Implications of a Government-Run Health Plan
In light of proposals to establish a government-run “public” health plan, the Republican Conference has prepared a list of potential implications and Member concerns about such a measure.
Cost Shifts: A recent study by the consulting firm Milliman found that families with private health insurance spend nearly $1,800 more per year to cover the below-market reimbursement levels paid by Medicare and Medicaid; creating a government-run insurance plan open to all would only exacerbate these price dislocations.
Massive, Forced Dislocation of Currently Insured Individuals: Analysis by actuaries at the independent Lewin Group found that nearly 120 million individuals—three-quarters of all those currently with employer-sponsored health insurance—could lose their coverage due to a government-run plan. This dislocation would not be voluntary, as Lewin notes employers would save hundreds of billions by dropping their current health insurance plans, “dumping” their employees on the government rolls.
Providers Make Less: Other analysis by the Lewin Group found that a government-run plan reimbursing at Medicare rates would cause hospitals’ total revenue to drop by nearly 5% ($36.5 billion), and physicians’ total revenue to decline by nearly 7% ($36.4 billion). Any scenario whereby provider revenues are reduced after an increase in the number of insured patients would by definition reflect a perverse intervention by government into the marketplace—and cause many Members concern that such developments could result in patients losing access to providers and/or poorer quality care.

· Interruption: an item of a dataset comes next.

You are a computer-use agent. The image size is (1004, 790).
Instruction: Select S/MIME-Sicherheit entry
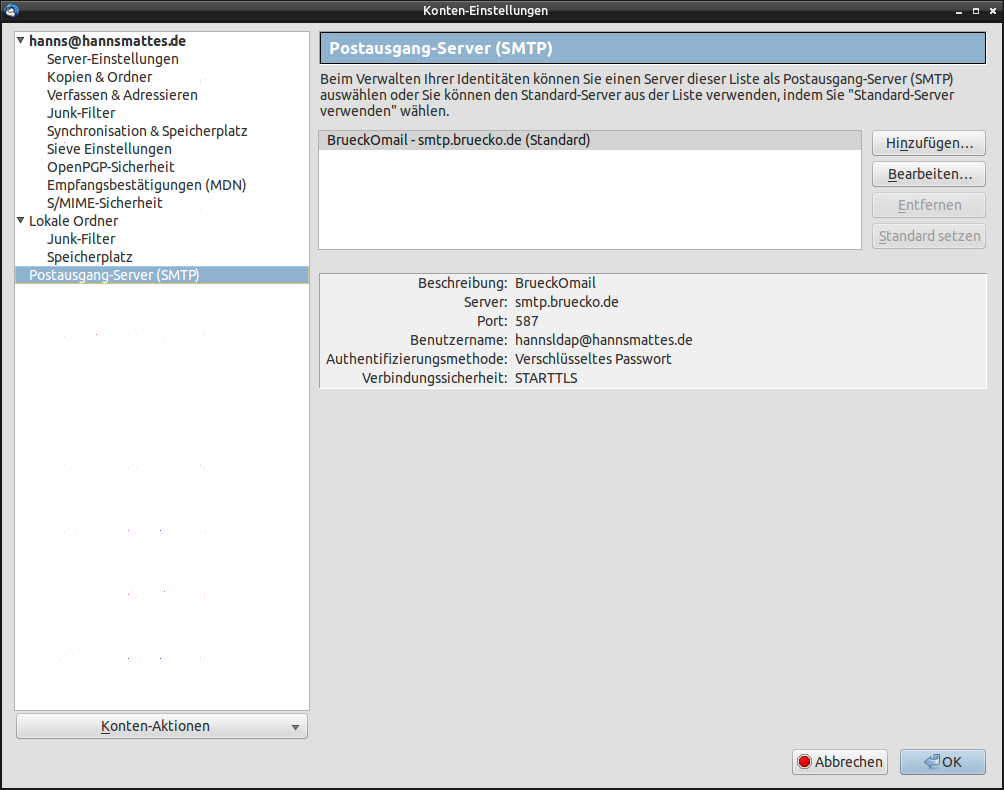tap(104, 203)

Poorer Coverage and Access: CBO Director Doug Elmendorf recently testified that traditional Medicare provides a benefit package 15% lower than the standard employer-sponsored plan—one reason why more than four in five Medicare beneficiaries rely on supplemental health coverage. In Medicaid, low provider participation rates often lead to long waits for care, such that low-income Americans would prefer private insurance coverage to Medicaid by a more than two-to-one margin.
Fraud: A recent series of articles in CQ Weekly highlighted persistent problems with fraud in government-run Medicare—tens of billions per year, not counting fraud never detected. As the head of the Justice Department’s Miami anti-fraud task force notes, “Once you—or someone who wants to commit fraud—have patients with Medicare numbers, and those patients are willing to cooperate with you, you can commit any kind of fraud you want.”

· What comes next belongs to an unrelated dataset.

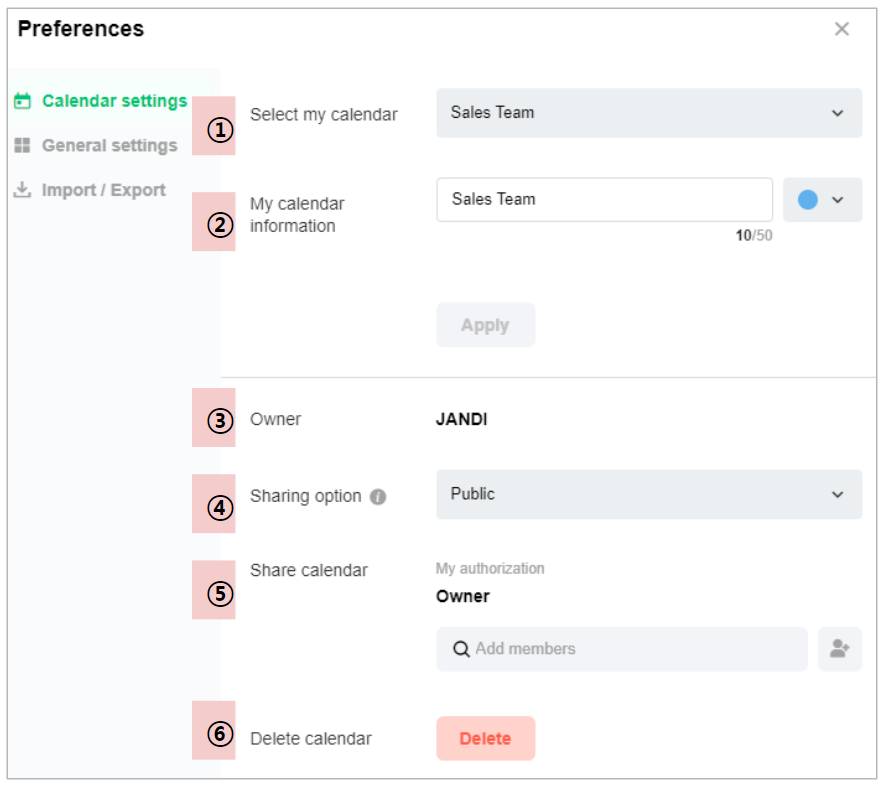Open the calendar color picker chevron
Screen dimensions: 884x790
(838, 200)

Government Care Means Government Control: Government programs constitute nearly half of all health care spending, and increasing government’s market clout still further may well lead to rationing of procedures as a way to contain costs. The federal government already imposes price controls on doctors, hospitals, and pharmaceutical companies—leading some Members to wonder when controls on patient procedures will follow.

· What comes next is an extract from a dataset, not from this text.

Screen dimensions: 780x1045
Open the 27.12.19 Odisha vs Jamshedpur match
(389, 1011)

Given all these potential concerns—and Medicare’s nearly $86 trillion in unfunded liabilities—some Members may agree with CBO Director Elmendorf’s recent statement that creating yet another entitlement in the form of a government-run plan to compete “on a level playing field” with private insurance would be “extremely difficult,” and therefore oppose any efforts by Democrats to impose such a “solution” on the American people.